### Questions:
1. Decide whether each statement agrees with the selection bias page. Answer yes or no for each, and quote the words from the page that decide it.
(a) Exercise 2 was inspired by a study from the 1980s.
(b) The graphs in Exercise 1 are meant to reflect reasons people drop out of studies.
(c) Readers are told to check their answers for every graph using DAGitty.
2. On the selection bias page, which link are readers told to click after they navigate to DAGitty?
3. Summarize the selection bias page in two sentences.

### Text under study:
• • • • • • •

Topic 7 Graphical Structure of Selection Bias

Learning Goals

Apply d-separation to block noncausal paths in causal DAGs with and without unobserved variables
Differentiate confounding and selection bias in terms of graph structure and how they arise in applied studies

Slides from today are available here.

Exercises

Navigate to DAGitty and click the “Launch online” link.

Exercise 1

First, think through the relationships depicted in the causal graphs below and whether they make sense. These are intended to reflect a range of scenarios for why people drop out of studies.

Then for each of the graphs, identify the set of variables needed to achieve conditional exchangeability of the treatment \(A\) and outcome \(Y\). (\(U\) and \(W\) are unmeasured.) Check your answers to one of the graphs using DAGitty.

Exercise 2

In this exercise, we’ll consider how causal graphs can inform study design. (Inspired by a 1970s study on the relationship between estrogen use and endometrial cancer.)

• • • • • • •

### Supplied entries:
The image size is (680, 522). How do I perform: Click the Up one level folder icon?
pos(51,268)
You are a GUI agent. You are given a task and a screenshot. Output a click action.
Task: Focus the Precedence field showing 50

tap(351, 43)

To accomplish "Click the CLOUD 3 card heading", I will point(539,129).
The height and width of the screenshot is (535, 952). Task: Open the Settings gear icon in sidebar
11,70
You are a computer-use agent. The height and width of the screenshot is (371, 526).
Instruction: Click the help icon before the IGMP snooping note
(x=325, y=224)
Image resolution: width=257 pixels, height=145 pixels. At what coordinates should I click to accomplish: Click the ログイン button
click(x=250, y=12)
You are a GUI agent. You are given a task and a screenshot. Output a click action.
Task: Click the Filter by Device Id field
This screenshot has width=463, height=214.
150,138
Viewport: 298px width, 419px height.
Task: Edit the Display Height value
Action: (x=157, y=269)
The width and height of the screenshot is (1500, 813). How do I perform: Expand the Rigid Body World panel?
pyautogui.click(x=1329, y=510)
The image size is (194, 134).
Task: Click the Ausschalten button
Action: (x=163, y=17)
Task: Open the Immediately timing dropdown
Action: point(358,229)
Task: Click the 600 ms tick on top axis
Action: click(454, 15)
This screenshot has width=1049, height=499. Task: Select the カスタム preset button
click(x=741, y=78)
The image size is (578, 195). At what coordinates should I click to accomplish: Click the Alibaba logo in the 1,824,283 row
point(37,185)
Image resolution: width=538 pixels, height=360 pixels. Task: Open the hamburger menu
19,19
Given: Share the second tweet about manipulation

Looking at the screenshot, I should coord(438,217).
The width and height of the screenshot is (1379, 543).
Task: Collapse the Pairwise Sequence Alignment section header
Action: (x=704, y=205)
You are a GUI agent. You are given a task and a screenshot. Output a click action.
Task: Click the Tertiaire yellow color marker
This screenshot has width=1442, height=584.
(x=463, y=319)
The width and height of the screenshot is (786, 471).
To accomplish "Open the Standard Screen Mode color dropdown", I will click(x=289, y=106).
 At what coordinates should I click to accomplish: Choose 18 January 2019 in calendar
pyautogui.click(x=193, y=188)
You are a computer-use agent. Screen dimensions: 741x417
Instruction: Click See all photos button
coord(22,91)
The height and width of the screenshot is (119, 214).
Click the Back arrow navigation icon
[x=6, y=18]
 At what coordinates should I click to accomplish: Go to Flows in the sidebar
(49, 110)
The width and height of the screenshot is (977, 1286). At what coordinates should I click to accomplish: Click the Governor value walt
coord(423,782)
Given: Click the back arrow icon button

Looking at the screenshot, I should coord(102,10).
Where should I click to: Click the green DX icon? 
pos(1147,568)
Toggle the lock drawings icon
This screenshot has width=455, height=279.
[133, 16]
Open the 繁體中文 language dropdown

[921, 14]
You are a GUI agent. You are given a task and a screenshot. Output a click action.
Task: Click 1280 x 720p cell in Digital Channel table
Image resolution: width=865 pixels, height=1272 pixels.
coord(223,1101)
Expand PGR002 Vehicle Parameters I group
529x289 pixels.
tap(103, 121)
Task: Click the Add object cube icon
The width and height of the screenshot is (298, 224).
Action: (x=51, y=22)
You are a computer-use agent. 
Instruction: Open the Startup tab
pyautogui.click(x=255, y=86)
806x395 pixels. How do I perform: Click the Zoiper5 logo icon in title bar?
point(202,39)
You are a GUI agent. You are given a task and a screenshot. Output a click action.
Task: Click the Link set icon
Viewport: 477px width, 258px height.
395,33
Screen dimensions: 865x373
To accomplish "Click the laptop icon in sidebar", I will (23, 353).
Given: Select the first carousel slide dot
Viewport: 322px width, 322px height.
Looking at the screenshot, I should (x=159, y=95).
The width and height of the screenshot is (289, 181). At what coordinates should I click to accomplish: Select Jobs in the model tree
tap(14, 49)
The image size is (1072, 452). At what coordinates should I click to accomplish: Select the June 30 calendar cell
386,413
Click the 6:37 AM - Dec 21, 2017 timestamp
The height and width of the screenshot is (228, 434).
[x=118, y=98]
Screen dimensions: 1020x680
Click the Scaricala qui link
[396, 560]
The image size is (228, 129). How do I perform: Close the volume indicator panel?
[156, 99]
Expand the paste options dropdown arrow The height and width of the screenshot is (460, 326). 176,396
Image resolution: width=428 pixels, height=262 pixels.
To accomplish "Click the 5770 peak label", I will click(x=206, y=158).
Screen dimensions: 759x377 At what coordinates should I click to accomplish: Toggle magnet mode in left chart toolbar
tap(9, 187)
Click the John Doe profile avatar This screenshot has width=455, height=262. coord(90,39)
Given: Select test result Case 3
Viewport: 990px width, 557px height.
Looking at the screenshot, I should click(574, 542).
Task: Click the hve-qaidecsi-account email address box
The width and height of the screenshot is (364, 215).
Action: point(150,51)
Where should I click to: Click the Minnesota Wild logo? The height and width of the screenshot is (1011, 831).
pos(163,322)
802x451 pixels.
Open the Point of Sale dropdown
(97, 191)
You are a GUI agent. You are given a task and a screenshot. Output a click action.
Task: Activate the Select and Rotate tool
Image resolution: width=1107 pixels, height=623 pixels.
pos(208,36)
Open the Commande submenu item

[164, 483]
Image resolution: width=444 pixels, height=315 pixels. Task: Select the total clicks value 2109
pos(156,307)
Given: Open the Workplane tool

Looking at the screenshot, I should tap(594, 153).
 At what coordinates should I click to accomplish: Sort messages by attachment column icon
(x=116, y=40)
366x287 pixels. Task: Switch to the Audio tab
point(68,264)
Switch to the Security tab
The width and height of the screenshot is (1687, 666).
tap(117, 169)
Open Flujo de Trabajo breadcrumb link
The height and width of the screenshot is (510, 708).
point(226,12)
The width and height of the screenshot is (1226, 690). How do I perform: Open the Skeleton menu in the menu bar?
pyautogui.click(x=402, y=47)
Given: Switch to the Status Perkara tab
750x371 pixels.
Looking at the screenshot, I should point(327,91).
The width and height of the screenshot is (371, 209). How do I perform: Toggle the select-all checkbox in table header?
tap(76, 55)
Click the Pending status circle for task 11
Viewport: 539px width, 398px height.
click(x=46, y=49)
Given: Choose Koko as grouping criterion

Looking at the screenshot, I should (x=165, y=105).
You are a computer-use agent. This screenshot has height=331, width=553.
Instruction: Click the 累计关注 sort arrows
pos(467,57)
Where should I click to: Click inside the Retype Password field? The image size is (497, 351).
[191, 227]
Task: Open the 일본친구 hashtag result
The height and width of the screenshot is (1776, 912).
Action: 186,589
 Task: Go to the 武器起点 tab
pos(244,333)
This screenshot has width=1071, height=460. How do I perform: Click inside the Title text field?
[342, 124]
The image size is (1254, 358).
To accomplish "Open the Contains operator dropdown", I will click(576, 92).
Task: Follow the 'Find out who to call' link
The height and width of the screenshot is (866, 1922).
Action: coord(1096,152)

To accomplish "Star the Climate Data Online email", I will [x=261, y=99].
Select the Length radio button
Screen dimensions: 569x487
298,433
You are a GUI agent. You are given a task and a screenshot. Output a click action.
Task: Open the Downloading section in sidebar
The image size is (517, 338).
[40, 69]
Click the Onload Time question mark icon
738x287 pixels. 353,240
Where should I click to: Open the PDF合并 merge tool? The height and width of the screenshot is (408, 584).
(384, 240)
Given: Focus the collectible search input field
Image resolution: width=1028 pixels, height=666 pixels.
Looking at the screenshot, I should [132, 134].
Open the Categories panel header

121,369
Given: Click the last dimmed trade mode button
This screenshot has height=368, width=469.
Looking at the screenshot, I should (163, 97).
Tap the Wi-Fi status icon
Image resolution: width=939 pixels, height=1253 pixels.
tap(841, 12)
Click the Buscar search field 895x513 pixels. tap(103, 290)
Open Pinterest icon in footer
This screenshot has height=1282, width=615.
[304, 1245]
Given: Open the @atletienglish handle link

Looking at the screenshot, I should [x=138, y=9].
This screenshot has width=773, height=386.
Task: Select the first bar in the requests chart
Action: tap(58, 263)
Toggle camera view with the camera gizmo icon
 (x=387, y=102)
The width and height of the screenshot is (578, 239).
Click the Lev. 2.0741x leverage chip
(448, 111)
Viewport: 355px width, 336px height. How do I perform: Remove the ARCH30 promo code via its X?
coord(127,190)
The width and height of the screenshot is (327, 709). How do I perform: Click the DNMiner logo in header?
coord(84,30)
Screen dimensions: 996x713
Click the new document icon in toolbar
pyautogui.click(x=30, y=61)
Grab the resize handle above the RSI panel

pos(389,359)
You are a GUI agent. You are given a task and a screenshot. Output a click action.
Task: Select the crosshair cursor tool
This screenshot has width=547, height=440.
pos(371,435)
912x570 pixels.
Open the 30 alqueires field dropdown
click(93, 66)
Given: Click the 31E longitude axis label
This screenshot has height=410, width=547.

• • • • • • •

### Numbered answers:
1.
(a) No: "Inspired by a 1970s study on the relationship between estrogen use and endometrial cancer."
(b) Yes: "These are intended to reflect a range of scenarios for why people drop out of studies."
(c) No: "Check your answers to one of the graphs using DAGitty."

2. The "Launch online" link.

3. One learning goal is to apply d-separation to block noncausal paths in causal DAGs, and another is to tell confounding from selection bias by graph structure and by how they arise in applied studies. In the first exercise, readers find the variables needed for conditional exchangeability of treatment A and outcome Y in graphs about why people drop out of studies, and the second exercise considers how causal graphs can inform study design.